The Wronskian is a crucial tool in determining whether given solutions to a differential equation are linearly independent. For two solutions, \( y_1 \) and \( y_2 \), of a differential equation, the Wronskian, \( W(y_1, y_2) \), is calculated as the determinant:\[W(y_1, y_2) = \begin{vmatrix} y_1 & y_2 \ y_1' & y_2' \end{vmatrix} = y_1 y_2' - y_2 y_1'.\]In this particular exercise, the solutions given are \( y_1 = x \) and \( y_2 = x^{-2} \). By calculating their derivatives, \( y_1' = 1 \) and \( y_2' = -2x^{-3} \), we find the Wronskian as \(-3x^{-2}\). A non-zero Wronskian at a point indicates that the solutions are linearly independent in some interval around that point, which is fundamental for applying the method of variation of parameters.

In differential equations, solutions are said to be linearly independent if they cannot be expressed as a linear combination of each other over an interval. This concept is very important because it allows us to build a general solution of a differential equation using these solutions.
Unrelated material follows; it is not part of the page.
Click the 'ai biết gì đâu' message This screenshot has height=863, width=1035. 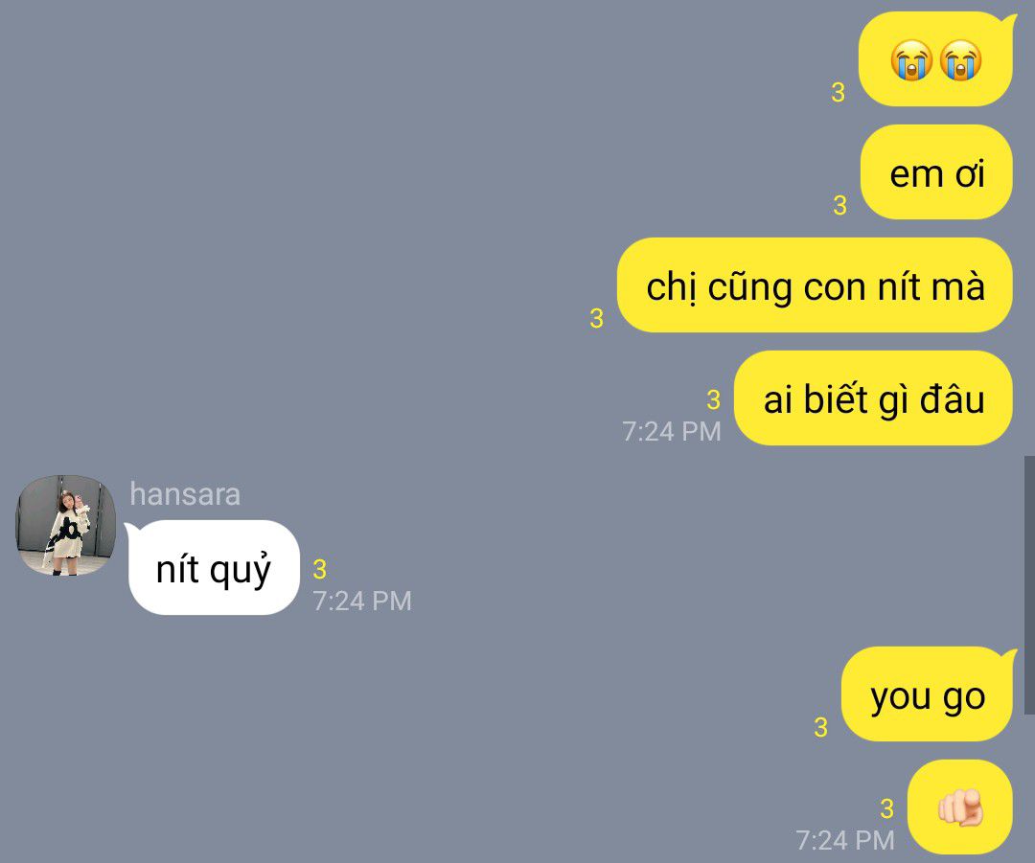coord(873,397)
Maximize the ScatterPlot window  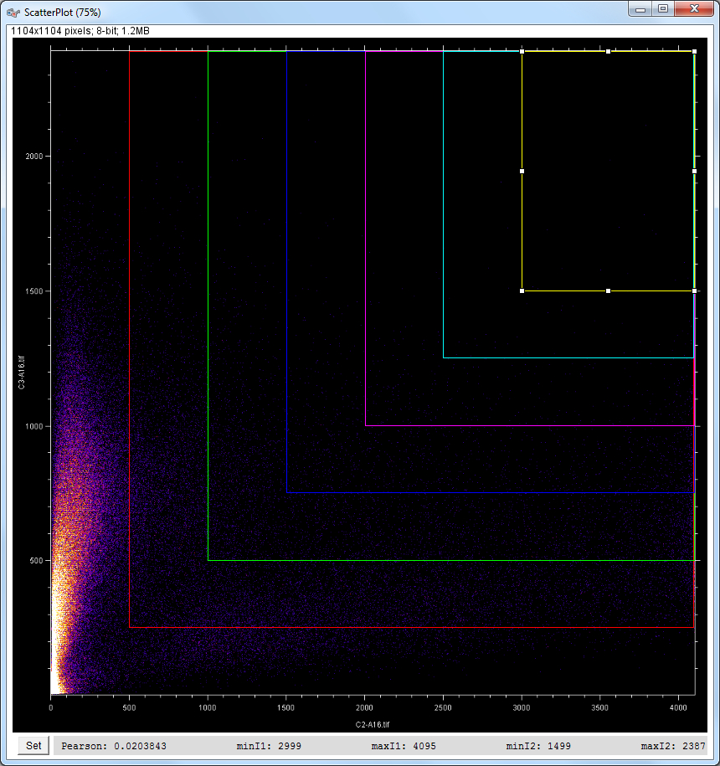tap(663, 9)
For the given exercise, the solutions \( y_1 = x \) and \( y_2 = x^{-2} \) are proven to be linearly independent because their Wronskian is non-zero (\(-3x^{-2}\)). When the solutions are linearly independent, they form a fundamental set of solutions for the corresponding homogeneous equation, meaning any solution to the homogeneous equation can be written as a linear combination of these solutions. This fact is crucial when finding the particular solution using variation of parameters, as it ensures the validity of the solutions used.

A particular solution to a nonhomogeneous differential equation is a solution that specifically satisfies the nonhomogeneous part of the equation. It accounts for the external force or non-zero term causing the equation to be nonhomogeneous. In our exercise, we use the method of variation of parameters to find this particular solution. We express a general form for the particular solution \( y_p = u_1 y_1 + u_2 y_2 \), where \( u_1 \) and \( u_2 \) are functions to determine. This involves using the known linearly independent solutions of the related homogeneous equation along with integrating resulting expressions based on the nonhomogeneous term \( g(x) = 3x \). After working through the integration and substituting back, we arrive at the particular solution \( y_p = \frac{x^3}{2} - \frac{x^2}{4} \). This solution directly satisfies the nonhomogeneous equation, providing that specific solution that balances the equation with the external term included.